Later in the day after club time, we PCVs also ate dinner with the campers. At camp, dinner usually consisted first of harira, Darija for "soup," followed by some kind of meat and bread. For dessert after dinner, sometimes we ate fruit, and sometimes we ate yogurt.

After dinner, each night, the campers performed in talent shows. Typically the kids danced and sang in the talent shows.

After each evening's talent show, we turned in for the night. As PCVs, we slept at the same facility as the campers. However, we slept in a different building from the campers.

One afternoon, some of us PCVs and the Moroccan staff took the kids to a nearby town and walked through the medina, or the old part of the town, with its narrow, winding streets. Given that some of the students at camp were poor and thus had probably not traveled much, I was glad that we showed them a little more of the region in which camp was held, since some of them had likely never previously been to that region of Morocco.

On the second to the last full day of camp, those of us PCVs who had conducted LPIs (language proficiency interviews) at the beginning of camp again interviewed campers to re-assess their proficiency in understanding and speaking English. I was pleased to see that a significant percentage of campers had improved in understanding and speaking English. Almost all of the ones I interviewed on the first day of camp who didn't understand any English had clearly become able to understand and speak basic phrases. Although I wasn't one of the teachers who had instructed them, I nevertheless found it hugely fulfilling and satisfying to be interviewing those students, and witnessing their progress in learning English.

On the last full day of the camp, we PCVs held an English Olympiad in which the campers participated. Each pair of PCVs who taught English class together over the previous six days ran a station at which we quizzed campers on what we taught during our particular English class. However, each camper only attended the same English class over the previous six days, so some campers were much more likely to be able to answer particular questions during the English Olympiad than other campers who had not attended the English classes in which particular material had been taught.

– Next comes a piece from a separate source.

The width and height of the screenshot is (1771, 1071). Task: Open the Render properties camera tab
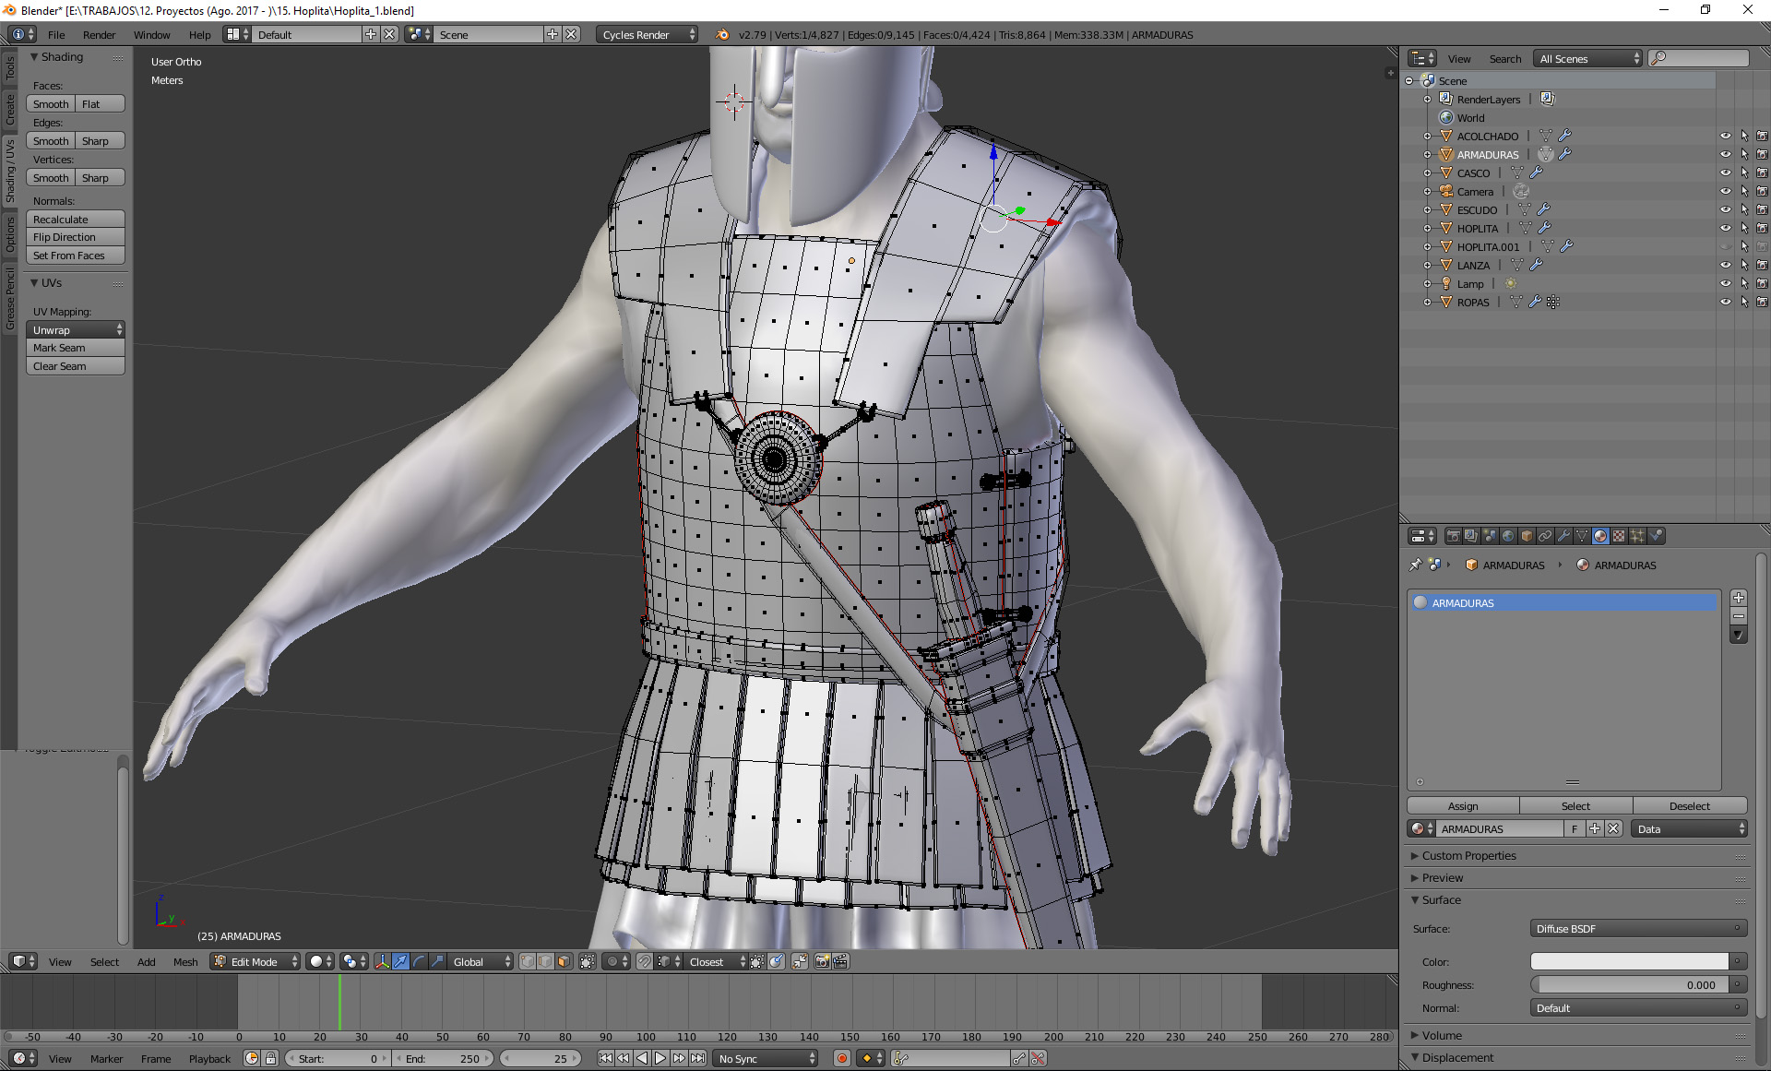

During the second half of this Summer Camp, we operated under an altered schedule because Ramadan started halfway through our camp. Many campers and Moroccan staff were fasting, so that they were not eating or drinking between sunrise and sunset. As a result, we started our days at camp during Ramadan at 12:30pm. Breakfast and lunch were not served. At around 7:30pm, when those fasting broke fast, all of us ate together in the dining room at the facility where we were all staying. This meal, "ftur," in Darija, consisted of harira, dates, "helwa shbakiya," Darija for a specific Moroccan sweet served during Ramadan, hard-boiled eggs, orange juice, coffee, milk, bread and jam. Around midnight, we ate a meal just before turning in for the night which closely resembled what we had been eating for lunch before Ramadan started. When the kitchen staff served us this midnight meal, they also gave us bags containing yogurt, bread, cheese, and sometimes cookies, all of which was for those fasting to eat just before dawn.

I feel that I should state here that I am not fasting during Ramadan because I don't want people to think I'm Muslim. I don't want people to think I'm considering becoming a Muslim. And I don't want to implicitly encourage others to be Muslim; if I were to fast during Ramadan, at least some, if not all, people would think that I'm Muslim, and that I want others to be Muslim. I do not want any of these things to happen, because I do not agree with basic statements in Islam. Islam states that Jesus did not die on the cross. Since I disagree strongly with this statement in Islam, I don't want people to think I'm Muslim, I don't want people to think I'm considering becoming Muslim, and I don't want to implicitly encourage others to become Muslim. For these reasons, I am not fasting during Ramadan.